* Work to be completed *
What lines below mention the word "entry"? Copy each one.

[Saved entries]
______

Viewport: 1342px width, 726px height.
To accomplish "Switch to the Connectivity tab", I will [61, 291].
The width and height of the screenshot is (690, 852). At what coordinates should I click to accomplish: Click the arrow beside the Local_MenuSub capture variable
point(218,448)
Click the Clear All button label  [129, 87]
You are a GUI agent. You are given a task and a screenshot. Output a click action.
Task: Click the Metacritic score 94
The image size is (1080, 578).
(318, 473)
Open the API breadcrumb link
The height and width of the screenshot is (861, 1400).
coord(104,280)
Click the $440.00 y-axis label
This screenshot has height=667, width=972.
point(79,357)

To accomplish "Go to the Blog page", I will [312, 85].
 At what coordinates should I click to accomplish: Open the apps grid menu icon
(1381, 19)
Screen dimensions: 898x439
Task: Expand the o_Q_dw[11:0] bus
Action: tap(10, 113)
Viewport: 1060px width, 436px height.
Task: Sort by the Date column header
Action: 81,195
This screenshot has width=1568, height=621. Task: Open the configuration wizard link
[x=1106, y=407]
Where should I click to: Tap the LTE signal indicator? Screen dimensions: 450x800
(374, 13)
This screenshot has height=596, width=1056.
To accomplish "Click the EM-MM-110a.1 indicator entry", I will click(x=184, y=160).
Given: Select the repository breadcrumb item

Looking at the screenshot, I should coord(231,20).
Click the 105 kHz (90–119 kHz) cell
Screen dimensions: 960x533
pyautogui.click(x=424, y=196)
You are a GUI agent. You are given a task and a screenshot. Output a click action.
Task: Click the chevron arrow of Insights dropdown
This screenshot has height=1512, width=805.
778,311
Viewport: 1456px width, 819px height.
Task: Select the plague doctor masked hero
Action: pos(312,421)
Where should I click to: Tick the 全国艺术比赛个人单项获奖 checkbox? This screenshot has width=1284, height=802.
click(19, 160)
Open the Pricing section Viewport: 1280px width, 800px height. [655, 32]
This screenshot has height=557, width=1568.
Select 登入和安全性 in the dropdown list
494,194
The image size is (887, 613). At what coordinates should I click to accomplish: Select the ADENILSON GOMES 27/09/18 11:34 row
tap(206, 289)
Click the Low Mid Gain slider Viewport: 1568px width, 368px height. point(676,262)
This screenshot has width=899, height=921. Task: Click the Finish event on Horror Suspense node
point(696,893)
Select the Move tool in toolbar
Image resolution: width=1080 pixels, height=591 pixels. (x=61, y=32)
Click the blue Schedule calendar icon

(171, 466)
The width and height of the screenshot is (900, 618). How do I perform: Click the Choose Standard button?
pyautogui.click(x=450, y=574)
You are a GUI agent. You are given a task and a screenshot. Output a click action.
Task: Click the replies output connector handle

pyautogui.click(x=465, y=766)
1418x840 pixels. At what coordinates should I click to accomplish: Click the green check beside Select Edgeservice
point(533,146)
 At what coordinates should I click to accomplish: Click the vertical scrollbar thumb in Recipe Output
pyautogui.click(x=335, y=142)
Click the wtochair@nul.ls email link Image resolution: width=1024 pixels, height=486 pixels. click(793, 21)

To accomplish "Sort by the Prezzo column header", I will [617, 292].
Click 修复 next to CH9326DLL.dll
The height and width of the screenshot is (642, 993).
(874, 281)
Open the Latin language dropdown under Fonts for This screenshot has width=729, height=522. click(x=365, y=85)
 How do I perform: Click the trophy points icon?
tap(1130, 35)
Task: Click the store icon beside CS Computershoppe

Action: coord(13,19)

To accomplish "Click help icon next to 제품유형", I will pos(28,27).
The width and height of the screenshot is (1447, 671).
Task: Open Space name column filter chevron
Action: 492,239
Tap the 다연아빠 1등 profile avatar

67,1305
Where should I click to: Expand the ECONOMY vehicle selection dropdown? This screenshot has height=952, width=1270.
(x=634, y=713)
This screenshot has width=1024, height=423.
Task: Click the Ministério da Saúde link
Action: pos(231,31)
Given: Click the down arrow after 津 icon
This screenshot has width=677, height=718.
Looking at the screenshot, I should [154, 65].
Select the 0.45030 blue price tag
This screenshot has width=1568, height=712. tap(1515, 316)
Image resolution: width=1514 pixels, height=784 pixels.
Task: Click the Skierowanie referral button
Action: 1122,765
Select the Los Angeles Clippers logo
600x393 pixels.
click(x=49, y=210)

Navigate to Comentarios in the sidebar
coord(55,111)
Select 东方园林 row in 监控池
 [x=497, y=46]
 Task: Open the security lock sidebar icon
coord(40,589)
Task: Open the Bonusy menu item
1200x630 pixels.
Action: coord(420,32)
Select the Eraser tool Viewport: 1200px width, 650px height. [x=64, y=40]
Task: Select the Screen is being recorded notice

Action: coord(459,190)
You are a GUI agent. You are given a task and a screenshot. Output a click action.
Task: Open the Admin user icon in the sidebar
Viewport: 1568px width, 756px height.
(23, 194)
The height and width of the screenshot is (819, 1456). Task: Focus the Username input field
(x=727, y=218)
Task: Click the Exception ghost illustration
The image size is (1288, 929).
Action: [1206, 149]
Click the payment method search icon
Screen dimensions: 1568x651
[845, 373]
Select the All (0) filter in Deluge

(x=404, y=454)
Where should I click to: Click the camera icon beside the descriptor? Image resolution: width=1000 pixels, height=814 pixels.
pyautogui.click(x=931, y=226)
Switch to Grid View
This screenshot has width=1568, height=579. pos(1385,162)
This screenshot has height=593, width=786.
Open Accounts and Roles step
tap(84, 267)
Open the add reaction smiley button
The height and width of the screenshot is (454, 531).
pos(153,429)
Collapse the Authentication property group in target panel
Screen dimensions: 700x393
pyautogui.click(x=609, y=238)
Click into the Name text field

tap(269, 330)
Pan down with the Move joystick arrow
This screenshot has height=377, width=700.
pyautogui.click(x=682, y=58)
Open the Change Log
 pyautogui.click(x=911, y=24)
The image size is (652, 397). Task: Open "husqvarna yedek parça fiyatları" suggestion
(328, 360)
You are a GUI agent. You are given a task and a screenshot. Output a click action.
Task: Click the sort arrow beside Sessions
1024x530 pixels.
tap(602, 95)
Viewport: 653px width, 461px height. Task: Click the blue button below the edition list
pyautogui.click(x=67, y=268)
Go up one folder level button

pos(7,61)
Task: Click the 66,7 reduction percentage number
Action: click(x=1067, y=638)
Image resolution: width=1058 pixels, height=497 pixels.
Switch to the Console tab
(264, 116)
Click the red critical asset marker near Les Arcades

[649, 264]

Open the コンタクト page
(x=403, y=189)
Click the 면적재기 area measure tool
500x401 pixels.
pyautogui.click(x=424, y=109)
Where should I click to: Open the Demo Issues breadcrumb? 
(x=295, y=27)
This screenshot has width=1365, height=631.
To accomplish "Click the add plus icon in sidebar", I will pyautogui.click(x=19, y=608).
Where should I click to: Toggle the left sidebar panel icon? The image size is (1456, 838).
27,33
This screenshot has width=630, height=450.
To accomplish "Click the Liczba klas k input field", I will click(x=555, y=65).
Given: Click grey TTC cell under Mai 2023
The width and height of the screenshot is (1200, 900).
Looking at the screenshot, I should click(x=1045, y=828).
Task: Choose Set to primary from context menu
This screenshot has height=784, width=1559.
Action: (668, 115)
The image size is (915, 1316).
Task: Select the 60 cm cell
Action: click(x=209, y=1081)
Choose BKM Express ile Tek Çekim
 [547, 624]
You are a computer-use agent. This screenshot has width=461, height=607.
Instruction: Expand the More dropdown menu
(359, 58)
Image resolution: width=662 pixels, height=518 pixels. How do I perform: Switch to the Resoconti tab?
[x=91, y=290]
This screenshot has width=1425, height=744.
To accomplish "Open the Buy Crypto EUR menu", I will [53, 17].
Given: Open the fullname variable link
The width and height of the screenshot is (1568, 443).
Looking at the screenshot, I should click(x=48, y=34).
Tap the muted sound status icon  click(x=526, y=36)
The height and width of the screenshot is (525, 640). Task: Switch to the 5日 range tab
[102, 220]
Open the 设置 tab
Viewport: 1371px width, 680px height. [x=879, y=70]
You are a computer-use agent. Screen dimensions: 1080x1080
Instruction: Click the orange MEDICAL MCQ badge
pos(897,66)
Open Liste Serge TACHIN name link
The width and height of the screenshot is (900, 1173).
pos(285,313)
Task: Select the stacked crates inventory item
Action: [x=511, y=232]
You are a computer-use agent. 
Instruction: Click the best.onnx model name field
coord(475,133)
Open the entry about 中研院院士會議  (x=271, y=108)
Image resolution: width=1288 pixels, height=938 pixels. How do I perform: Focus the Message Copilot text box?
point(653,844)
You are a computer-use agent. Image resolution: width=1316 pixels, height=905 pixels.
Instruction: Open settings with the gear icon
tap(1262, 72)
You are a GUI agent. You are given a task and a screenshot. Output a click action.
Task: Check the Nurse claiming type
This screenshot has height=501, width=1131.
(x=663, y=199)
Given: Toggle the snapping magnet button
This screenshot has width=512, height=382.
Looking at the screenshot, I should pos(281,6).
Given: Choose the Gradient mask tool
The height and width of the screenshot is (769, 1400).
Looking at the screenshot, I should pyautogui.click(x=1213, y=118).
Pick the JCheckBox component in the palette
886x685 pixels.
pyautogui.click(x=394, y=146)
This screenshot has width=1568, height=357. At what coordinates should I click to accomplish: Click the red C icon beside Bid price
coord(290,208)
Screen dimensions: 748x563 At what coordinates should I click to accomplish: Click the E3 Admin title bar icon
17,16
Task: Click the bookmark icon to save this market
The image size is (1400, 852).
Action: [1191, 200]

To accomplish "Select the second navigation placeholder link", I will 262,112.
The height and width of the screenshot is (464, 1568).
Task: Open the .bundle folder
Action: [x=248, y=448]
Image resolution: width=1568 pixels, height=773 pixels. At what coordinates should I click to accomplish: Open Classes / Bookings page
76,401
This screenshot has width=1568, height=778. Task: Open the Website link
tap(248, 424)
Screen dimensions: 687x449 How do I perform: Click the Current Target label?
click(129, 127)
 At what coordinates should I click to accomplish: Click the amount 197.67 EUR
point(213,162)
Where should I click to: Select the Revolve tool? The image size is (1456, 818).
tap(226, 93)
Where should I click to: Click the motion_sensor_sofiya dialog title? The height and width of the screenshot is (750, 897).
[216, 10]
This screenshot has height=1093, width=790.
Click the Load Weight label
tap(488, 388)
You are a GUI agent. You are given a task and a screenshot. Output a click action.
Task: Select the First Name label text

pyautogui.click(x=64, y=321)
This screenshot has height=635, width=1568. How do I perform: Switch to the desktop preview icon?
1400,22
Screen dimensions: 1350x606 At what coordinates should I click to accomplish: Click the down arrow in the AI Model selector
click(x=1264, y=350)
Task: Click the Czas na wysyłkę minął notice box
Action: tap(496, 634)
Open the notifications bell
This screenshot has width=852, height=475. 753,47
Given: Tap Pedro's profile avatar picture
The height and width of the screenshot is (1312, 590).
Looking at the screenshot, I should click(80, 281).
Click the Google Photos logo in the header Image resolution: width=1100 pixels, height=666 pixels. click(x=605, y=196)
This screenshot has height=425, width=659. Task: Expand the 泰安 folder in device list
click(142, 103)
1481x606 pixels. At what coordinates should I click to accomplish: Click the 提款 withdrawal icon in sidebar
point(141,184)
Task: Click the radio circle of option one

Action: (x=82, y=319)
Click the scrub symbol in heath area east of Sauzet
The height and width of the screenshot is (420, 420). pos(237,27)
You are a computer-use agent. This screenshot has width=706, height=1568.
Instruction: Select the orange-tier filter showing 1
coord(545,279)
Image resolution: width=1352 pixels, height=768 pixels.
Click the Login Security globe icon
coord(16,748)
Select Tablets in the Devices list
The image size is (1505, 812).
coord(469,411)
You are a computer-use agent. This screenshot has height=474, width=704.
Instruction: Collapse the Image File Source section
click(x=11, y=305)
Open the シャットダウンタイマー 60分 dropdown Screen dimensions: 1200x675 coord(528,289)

______

* Written response *
To accomplish "Click the EM-MM-110a.1 indicator entry", I will click(x=184, y=160).
Open the entry about 中研院院士會議  (x=271, y=108)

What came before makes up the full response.